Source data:
★ ★ ★

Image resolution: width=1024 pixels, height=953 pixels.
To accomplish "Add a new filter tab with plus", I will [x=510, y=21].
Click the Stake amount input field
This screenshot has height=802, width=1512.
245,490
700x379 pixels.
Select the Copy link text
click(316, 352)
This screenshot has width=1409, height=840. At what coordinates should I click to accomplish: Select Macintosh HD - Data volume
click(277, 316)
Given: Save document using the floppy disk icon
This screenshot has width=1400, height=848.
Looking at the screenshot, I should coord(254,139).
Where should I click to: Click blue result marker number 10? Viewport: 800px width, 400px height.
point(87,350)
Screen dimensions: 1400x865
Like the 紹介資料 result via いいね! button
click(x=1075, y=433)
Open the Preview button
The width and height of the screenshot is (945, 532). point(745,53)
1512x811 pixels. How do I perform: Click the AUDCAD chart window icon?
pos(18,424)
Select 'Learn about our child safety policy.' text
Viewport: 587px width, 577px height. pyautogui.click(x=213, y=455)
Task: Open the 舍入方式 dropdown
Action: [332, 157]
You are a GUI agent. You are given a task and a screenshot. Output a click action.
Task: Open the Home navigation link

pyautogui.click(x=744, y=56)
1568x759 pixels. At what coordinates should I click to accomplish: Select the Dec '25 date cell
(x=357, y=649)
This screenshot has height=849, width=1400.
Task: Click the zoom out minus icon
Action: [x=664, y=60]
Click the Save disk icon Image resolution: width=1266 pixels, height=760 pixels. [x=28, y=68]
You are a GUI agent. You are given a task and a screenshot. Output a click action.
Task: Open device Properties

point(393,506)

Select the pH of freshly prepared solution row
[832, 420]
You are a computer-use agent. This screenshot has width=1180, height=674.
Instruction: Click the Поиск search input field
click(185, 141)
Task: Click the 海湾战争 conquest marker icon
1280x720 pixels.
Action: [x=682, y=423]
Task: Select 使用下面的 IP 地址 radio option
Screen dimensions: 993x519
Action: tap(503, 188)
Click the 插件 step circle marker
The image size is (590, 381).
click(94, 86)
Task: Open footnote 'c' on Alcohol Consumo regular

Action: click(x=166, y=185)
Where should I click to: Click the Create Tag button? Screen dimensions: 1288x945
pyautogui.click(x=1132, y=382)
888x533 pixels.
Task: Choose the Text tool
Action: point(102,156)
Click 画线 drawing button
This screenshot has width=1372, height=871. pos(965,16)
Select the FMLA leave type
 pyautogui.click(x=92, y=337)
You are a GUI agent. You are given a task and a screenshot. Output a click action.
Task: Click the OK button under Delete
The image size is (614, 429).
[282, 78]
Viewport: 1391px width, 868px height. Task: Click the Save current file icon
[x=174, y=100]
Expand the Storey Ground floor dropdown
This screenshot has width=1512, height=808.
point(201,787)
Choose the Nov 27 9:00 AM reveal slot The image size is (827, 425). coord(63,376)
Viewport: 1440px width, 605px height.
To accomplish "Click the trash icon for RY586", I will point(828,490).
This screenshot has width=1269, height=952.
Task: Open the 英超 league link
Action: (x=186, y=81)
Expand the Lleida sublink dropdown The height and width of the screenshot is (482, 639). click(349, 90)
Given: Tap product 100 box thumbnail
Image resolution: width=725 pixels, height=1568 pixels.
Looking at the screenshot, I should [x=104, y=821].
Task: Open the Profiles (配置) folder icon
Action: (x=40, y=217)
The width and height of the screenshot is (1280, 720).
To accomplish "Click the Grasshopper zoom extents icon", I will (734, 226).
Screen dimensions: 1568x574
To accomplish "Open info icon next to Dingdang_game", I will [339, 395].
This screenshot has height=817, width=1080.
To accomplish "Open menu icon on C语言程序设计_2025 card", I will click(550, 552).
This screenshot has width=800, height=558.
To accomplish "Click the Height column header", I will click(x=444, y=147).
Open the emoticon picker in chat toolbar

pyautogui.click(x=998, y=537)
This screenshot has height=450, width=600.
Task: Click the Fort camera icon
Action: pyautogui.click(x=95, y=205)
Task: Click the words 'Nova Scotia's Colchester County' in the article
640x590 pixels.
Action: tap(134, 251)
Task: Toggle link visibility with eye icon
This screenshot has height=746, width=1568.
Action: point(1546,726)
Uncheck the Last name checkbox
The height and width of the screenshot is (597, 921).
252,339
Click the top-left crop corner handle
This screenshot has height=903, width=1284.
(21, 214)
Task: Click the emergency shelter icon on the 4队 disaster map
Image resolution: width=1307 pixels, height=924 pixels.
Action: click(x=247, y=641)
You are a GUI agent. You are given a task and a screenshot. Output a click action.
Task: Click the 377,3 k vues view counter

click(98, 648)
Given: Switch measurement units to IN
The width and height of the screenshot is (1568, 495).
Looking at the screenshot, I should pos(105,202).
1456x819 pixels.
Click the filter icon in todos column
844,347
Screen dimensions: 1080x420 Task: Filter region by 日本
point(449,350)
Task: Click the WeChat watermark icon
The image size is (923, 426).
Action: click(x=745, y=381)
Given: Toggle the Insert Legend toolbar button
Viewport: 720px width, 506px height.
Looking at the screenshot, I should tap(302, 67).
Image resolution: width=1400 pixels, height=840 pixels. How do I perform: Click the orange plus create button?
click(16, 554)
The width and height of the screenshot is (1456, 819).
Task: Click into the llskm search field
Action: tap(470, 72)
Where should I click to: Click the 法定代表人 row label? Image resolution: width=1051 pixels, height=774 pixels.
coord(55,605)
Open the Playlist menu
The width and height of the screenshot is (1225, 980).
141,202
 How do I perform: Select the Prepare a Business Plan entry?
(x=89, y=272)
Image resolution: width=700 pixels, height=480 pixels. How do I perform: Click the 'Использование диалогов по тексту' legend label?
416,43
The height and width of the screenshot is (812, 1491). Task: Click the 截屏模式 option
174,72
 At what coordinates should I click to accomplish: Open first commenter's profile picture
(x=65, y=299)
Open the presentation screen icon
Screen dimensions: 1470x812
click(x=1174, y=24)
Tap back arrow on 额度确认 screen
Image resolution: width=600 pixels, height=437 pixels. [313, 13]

★ ★ ★

◆ AIM OF THE EXERCISE
Gather each line of the records above that contains the string "size" and copy those lines out in full.

◆ WRITTEN ANSWER
The image size is (590, 381).
The image size is (614, 429).
Choose the Nov 27 9:00 AM reveal slot The image size is (827, 425). coord(63,376)
The image size is (923, 426).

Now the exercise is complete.